Half-Hour Mark
(30:00)
The morning after the raid, as the strains of the last TV show fade, the homeless pick through Justiceville’s rubble. Nada crosses the street, walks into the now abandoned church and, in many ways, into another film, one in which he’ll switch from observer to active protagonist. So much fades, so quickly: farewell to the homeless and their horizontal encampment, with its overtones of the Western, its mess lines and campfires—the remainder of this film is to be played amid urbanites and their vertical buildings, those we’ve been regarding from a contemplative distance. A cut at 30:50 smashes Los Angeles’s geography: Nada rounds the corner of the church and emerges into the mouth of an alley in a downtown neighborhood. He won’t look back.
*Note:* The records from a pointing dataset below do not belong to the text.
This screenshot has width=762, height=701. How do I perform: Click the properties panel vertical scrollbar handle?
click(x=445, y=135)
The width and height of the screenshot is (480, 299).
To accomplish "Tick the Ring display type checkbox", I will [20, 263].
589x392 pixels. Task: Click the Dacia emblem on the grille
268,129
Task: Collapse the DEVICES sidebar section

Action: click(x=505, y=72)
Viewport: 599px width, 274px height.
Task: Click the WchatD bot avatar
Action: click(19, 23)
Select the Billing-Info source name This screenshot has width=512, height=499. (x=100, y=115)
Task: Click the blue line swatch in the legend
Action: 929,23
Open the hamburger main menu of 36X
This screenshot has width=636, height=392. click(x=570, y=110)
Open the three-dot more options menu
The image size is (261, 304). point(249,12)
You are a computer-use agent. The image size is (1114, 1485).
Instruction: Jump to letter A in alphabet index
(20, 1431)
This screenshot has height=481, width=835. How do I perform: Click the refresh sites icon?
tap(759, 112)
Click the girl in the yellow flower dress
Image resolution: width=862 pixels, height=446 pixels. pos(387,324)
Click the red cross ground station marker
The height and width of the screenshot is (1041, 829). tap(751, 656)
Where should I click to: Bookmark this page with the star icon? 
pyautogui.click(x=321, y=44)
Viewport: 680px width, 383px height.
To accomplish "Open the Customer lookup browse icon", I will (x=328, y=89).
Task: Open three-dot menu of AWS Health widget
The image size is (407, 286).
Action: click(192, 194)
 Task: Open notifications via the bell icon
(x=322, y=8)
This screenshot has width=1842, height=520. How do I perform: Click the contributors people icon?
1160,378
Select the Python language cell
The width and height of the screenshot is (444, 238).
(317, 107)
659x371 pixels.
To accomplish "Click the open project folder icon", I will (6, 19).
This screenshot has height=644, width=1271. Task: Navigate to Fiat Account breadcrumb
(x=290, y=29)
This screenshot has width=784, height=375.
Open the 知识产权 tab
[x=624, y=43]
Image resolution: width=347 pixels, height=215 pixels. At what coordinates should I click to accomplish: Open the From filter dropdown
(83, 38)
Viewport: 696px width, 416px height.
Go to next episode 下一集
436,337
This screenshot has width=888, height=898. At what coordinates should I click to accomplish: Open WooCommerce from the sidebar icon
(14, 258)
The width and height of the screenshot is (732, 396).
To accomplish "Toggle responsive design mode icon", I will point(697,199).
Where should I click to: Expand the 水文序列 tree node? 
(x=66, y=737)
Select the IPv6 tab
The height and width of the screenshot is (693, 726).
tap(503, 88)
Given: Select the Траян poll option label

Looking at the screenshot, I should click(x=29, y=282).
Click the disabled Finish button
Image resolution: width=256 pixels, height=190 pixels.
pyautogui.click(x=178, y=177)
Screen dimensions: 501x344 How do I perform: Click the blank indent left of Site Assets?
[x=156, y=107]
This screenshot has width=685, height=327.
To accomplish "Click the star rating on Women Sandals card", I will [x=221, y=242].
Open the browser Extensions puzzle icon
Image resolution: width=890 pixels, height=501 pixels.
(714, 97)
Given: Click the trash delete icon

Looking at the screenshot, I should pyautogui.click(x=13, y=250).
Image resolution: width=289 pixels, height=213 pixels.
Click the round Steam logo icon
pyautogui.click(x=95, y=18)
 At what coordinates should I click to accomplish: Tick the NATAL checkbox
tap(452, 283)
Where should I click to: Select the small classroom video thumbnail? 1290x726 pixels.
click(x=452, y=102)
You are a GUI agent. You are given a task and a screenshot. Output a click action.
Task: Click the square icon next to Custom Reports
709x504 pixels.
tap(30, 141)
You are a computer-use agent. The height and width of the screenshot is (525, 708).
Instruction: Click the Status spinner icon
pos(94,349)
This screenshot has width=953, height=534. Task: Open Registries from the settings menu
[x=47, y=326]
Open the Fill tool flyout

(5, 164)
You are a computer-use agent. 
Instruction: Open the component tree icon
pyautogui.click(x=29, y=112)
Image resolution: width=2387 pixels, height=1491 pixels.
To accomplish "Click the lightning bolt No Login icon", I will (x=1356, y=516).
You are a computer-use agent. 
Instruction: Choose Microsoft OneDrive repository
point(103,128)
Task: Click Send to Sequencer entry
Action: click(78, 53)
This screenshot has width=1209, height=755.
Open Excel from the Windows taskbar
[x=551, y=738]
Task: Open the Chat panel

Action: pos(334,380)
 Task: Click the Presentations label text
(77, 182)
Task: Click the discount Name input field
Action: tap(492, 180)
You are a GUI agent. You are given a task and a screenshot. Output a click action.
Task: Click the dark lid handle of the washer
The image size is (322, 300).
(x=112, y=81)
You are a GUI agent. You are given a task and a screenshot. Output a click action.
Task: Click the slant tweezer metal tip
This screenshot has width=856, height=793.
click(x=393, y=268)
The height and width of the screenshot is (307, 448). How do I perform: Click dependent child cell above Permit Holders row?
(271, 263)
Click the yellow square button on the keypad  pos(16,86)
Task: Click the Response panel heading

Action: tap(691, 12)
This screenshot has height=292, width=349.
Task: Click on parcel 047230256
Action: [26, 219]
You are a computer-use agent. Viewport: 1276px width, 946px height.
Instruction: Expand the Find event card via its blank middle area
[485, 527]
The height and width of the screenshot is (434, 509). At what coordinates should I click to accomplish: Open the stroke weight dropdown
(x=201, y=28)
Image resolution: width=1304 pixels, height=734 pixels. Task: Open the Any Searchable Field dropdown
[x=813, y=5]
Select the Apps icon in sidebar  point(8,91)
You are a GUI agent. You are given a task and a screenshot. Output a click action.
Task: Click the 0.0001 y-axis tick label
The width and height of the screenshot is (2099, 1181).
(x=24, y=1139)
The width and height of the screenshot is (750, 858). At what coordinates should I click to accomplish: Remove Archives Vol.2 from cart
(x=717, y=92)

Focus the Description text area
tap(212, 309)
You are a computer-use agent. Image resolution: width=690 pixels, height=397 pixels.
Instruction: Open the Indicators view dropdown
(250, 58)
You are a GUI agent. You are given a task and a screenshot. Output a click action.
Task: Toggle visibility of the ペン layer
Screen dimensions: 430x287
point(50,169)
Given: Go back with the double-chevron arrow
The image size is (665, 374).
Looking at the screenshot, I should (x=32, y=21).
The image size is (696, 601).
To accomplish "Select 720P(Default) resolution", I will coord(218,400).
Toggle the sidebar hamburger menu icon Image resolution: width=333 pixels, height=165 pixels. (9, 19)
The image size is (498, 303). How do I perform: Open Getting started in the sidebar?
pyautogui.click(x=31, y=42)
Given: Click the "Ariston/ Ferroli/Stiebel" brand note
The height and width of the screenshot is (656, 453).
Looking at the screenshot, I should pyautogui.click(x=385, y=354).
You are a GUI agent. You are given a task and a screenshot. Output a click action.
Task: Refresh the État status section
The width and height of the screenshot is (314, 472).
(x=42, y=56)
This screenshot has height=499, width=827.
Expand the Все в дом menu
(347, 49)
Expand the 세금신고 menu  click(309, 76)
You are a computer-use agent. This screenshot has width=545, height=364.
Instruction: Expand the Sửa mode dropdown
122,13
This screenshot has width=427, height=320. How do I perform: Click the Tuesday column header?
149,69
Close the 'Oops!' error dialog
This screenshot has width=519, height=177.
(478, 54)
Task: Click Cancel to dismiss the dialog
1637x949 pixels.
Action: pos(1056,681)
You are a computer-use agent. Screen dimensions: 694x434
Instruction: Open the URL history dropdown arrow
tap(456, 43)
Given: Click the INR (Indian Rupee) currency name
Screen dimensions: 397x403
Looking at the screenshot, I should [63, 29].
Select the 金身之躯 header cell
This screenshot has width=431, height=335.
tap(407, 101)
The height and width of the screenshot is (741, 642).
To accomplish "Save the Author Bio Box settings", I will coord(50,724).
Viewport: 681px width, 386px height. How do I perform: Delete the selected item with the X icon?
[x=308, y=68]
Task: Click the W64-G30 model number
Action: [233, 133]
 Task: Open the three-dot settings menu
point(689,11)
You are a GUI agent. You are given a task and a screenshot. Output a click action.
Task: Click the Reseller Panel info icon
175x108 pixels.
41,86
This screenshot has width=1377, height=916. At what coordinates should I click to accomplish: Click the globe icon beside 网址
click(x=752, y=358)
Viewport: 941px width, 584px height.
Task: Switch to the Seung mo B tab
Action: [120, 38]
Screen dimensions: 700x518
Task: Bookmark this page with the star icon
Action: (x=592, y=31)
When Nada tries on the glasses, the ghouls become visible, desublimating the film’s subject, making an obvious revolution in his, and our, experience. Less obvious is the fact that Nada has abruptly become visible himself. Up to this point he’s slipped like Kurosawa’s Yojimbo past any official gaze: policemen and their helicopters seem not to register his comings and goings, and he’s made little more impression on the resistance leaders (ironically, the only one who “saw” him was the blind preacher). From here on, he’s legible to both camps.
Just one thing remains to heavily cue continuity, precisely at this half-hour mark, as Nada frisks the church to find the hidden crate of sunglasses, then migrates into a whole ’nuther mise-en-scène: Bum-bum-bum, waaah-wah!